Tonight I am going to make my favorite fall meal = Butternut squash soup. It is just perfect for a cool fall day or night. I found the recipe years ago on the food network website and have reworked it a little bit.
Butternut Squash Soup
This will feed 6-8 people. I usually make 1 + 1/2 recipe. I also add coriander and cumin and little extra sage and before I add in the tomatoes I add in extra balsamic to flavor the onions (enough to cover the bottom of the pot) and let it cook down.
From Food Network Kitchens |
3 tablespoons extra-virgin olive oil
1 onion, thinly sliced
4 cloves garlic, smashed (I usually only use 2-3)
2 fresh sage leaves
2 teaspoons kosher salt
Freshly ground black pepper
2 medium canned plum tomatoes
1 medium butternut squash (about 2 pounds), peeled, halved, seeded, and diced
4 cups low-sodium chicken broth, veggie broth or water
1 teaspoon balsamic vinegar (I use about 3 – 4 Tbsp)

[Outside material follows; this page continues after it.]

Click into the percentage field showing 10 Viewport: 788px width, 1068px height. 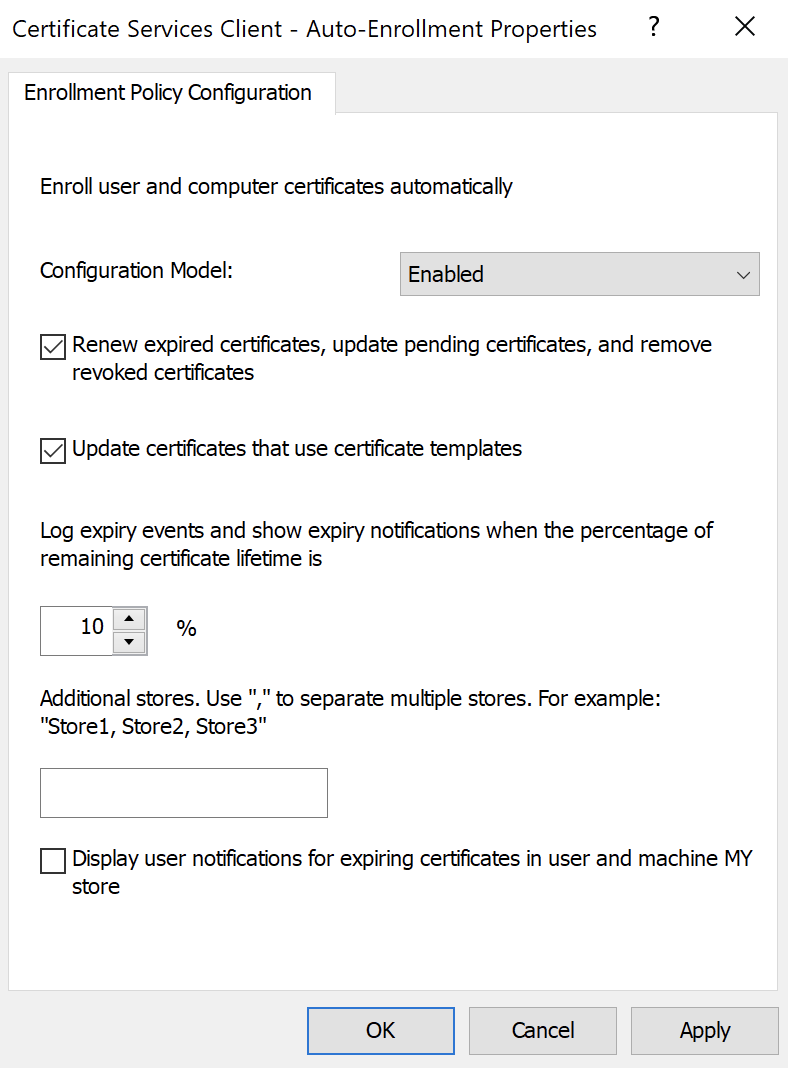coord(77,631)
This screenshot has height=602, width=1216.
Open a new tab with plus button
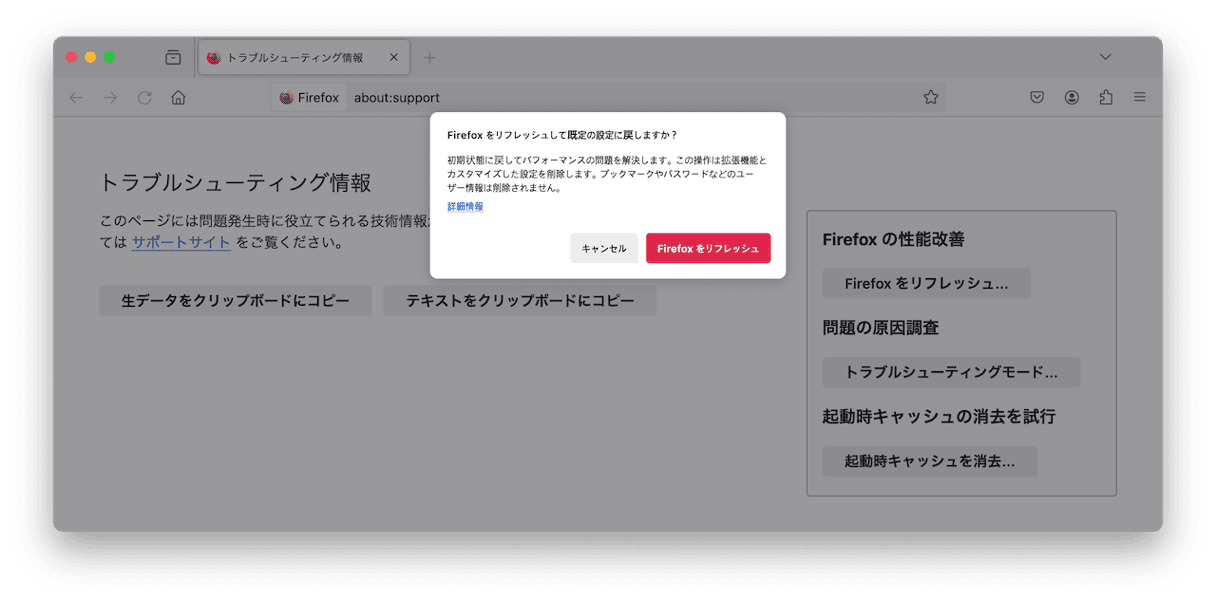[x=429, y=58]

2 tablespoons freshly grated Parmesan, optional
Heat the olive oil in a soup pot over medium heat. Add the onion, garlic, sage, 1 teaspoon of the salt and season with pepper, to taste. Cook, covered, stirring occasionally, until soft and fragrant, about 15 minutes. Raise heat to medium-high, add the tomatoes, and cook, stirring with a wooden spoon, until the tomatoes break up and the onions brown slightly, about 7 minutes. Add the squash and the remaining teaspoon salt, and continue to cook, stirring occasionally, until the squash is tender, about 12 minutes. Add the broth, bring to a simmer, and cook, uncovered, until the vegetables tender, about 20 minutes. Set aside to cool slightly.
Working in batches, puree the soup in a blender, or with an immersion blender. Return the soup to the pot and reheat over medium heat. Stir in the vinegar. Serve the soup in warm bowls with a touch of parmesan cheese if desired.
This is a little time intensive, but so worth it!